🤖 AI Summary
This paper addresses the challenge of Bayesian regret analysis for Thompson Sampling in bandit problems with infinite continuous action spaces. To this end, it extends the Russo–Van Roy information-theoretic framework and the Dong–Van Roy rate-distortion method to infinite-dimensional settings. By characterizing the geometric structure of the action space via metric complexity measures—such as covering numbers—and incorporating Lipschitz continuity of the reward function, the authors derive an explicit Bayesian regret upper bound that scales with the action space’s intrinsic complexity. This bound breaks the classical finite-action assumption and achieves near-optimal rates under Lipschitz conditions.

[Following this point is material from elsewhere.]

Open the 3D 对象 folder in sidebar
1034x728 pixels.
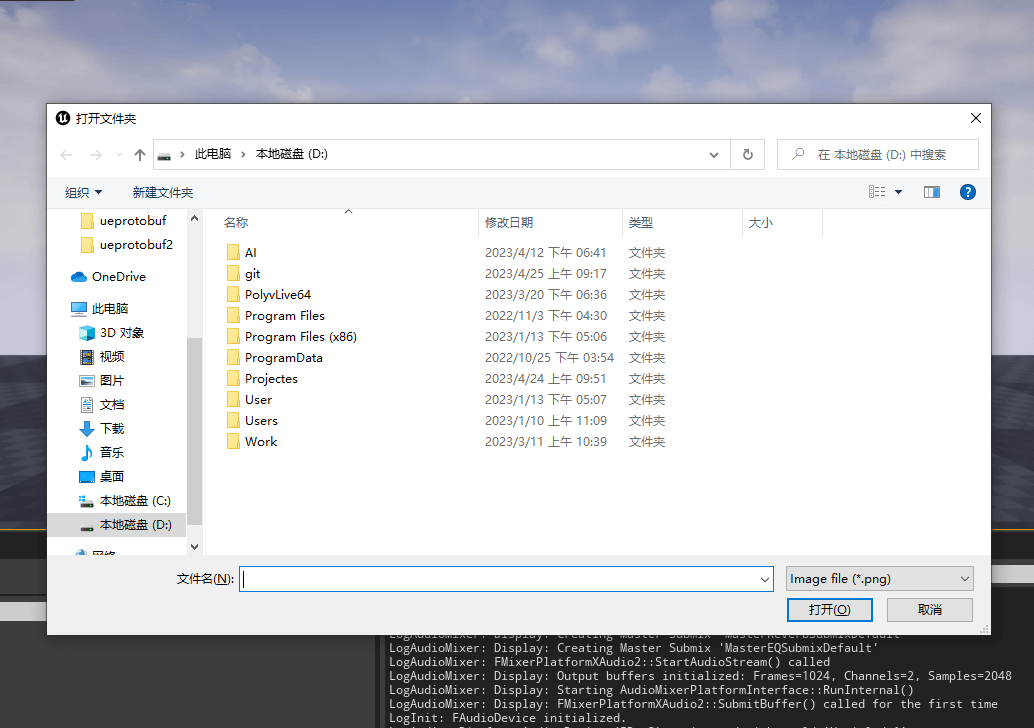click(x=123, y=333)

The key contributions are: (1) a novel information-theoretic analytical paradigm tailored to infinite continuous action spaces; (2) the first explicit regret bound that jointly captures spatial geometry and regret growth; and (3) a scalable analytical tool for regret analysis in high-dimensional or continuous-control bandit problems.
📝 Abstract
This paper studies the Bayesian regret of the Thompson Sampling algorithm for bandit problems, building on the information-theoretic framework introduced by Russo and Van Roy (2015). Specifically, it extends the rate-distortion analysis of Dong and Van Roy (2018), which provides near-optimal bounds for linear bandits. A limitation of these results is the assumption of a finite action space. We address this by extending the analysis to settings with infinite and continuous action spaces. Additionally, we specialize our results to bandit problems with expected rewards that are Lipschitz continuous with respect to the action space, deriving a regret bound that explicitly accounts for the complexity of the action space.